Wednesday, January 18, 2012

The Cinderella Effect on Generation Next


I was browsing through some books at a book shop the other day, when my eyes fell on the ‘kid’s corner’ section to my left. There was a rack filled with several old, popular fairy tale books that I had read as a child and ‘Cinderella’ was among my favorites. The story’s popularity had tempted several film makers to make successful movies of it but Walt Disney’s version was the best.

As I was leafing through the book and reading the story after maybe over two decades, I felt a sense of nostalgia for that ‘little innocent and naive girl’ in me who believed in ‘knights in shining armors’ and the ‘happily ever after'. Things were so different then. Girls married as a rule and wanted to raise a family although they secretly yearned for a prince to sweep them off their feet and whisk them off to a distant castle to live happily ever after. Sure, there were dedicated girls who wanted careers, but there were an exception, not a rule.

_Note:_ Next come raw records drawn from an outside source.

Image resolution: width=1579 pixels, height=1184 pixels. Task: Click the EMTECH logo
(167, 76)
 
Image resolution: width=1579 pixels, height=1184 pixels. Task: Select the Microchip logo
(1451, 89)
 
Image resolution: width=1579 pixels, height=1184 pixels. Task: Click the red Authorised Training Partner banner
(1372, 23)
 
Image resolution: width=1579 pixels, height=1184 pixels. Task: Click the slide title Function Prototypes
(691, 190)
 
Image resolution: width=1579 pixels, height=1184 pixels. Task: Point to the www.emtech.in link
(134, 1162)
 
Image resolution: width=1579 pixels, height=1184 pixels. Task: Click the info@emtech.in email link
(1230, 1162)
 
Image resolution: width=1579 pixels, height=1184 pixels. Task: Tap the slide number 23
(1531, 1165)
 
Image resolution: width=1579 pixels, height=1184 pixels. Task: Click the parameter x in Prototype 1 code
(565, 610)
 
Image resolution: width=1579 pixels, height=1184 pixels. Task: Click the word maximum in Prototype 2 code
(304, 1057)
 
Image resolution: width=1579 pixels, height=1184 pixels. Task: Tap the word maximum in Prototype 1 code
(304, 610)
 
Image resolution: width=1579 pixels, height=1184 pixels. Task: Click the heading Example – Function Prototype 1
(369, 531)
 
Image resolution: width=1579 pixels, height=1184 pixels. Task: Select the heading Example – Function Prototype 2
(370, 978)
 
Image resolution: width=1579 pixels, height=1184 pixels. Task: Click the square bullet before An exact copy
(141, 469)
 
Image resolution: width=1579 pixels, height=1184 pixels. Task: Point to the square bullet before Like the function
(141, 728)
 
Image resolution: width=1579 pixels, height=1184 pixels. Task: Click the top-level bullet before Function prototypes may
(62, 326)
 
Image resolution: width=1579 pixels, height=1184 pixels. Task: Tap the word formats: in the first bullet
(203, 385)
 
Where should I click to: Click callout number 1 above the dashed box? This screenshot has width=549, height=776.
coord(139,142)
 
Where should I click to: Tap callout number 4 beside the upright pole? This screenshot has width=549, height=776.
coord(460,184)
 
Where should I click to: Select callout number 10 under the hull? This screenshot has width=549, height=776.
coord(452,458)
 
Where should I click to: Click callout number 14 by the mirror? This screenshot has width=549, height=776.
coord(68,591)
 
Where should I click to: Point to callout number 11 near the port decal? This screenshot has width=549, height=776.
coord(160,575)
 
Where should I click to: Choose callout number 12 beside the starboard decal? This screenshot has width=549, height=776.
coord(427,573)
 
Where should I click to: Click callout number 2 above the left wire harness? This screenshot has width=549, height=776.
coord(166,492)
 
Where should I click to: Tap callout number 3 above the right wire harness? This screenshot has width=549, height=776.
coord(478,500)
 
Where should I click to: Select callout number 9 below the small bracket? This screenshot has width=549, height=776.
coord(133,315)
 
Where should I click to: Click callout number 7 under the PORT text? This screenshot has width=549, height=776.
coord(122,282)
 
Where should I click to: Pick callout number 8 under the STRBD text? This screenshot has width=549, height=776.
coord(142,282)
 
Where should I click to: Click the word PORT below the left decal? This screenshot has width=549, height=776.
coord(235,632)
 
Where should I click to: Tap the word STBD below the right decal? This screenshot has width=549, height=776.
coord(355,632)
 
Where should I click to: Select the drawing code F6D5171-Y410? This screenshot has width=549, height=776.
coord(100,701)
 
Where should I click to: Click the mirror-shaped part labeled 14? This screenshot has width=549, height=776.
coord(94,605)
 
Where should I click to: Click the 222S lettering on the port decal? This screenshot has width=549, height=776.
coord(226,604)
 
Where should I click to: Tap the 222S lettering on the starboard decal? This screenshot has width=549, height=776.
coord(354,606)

Fast-forward to the present day and age, the current generation of liberated young people, who are very focused in their careers. They are a generation of achievers, tech-savvy, enthusiastic, aiming great heights with killer instincts to match. They interact more with appliances like mobiles, iPad, computers and other devices, than with humans, leaving them with poor social skills and aggressive tendencies.

Family bonds are deteriorating and going out together as a family has become a thing of the past. ‘Each to his own’ is the present norm. The young girls today, unlike our time, regard marriage as a means not an end and it is last in their list of priorities. They are more realistic about the practicality of fairy tale endings and analytical about the plot. They wonder if Cinderella was really excited to meet the prince or was she just keen to go to the ball and thrilled that she could outwit her stepsisters? After marrying the prince, did she really live happily ever after? Did he turn out to be a wife-beater or a sadist or a drug addict or even worse, a serial killer? Did she wish she was back where she came from, in her bedroom up in the attic, with the birds and other furry animals to wake her up every morning?

Back then, we never questioned fairy tales, preferring to lose ourselves in the story and believing that there was a ‘happy ever after’ and ‘true love’ forever. Maybe I’m being foolish but if you realize that true love need not be equated with perfect love, then you will certainly find your way to ‘happily ever after’.